**Work request**
Every line of the material is to be reproduced verbatim.

**Data provided**

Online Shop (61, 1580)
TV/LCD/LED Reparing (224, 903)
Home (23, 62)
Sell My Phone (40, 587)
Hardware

**Answer space**
Online Shop (61, 1580)
TV/LCD/LED Reparing (224, 903)
Home (23, 62)
Sell My Phone (40, 587)
Hardware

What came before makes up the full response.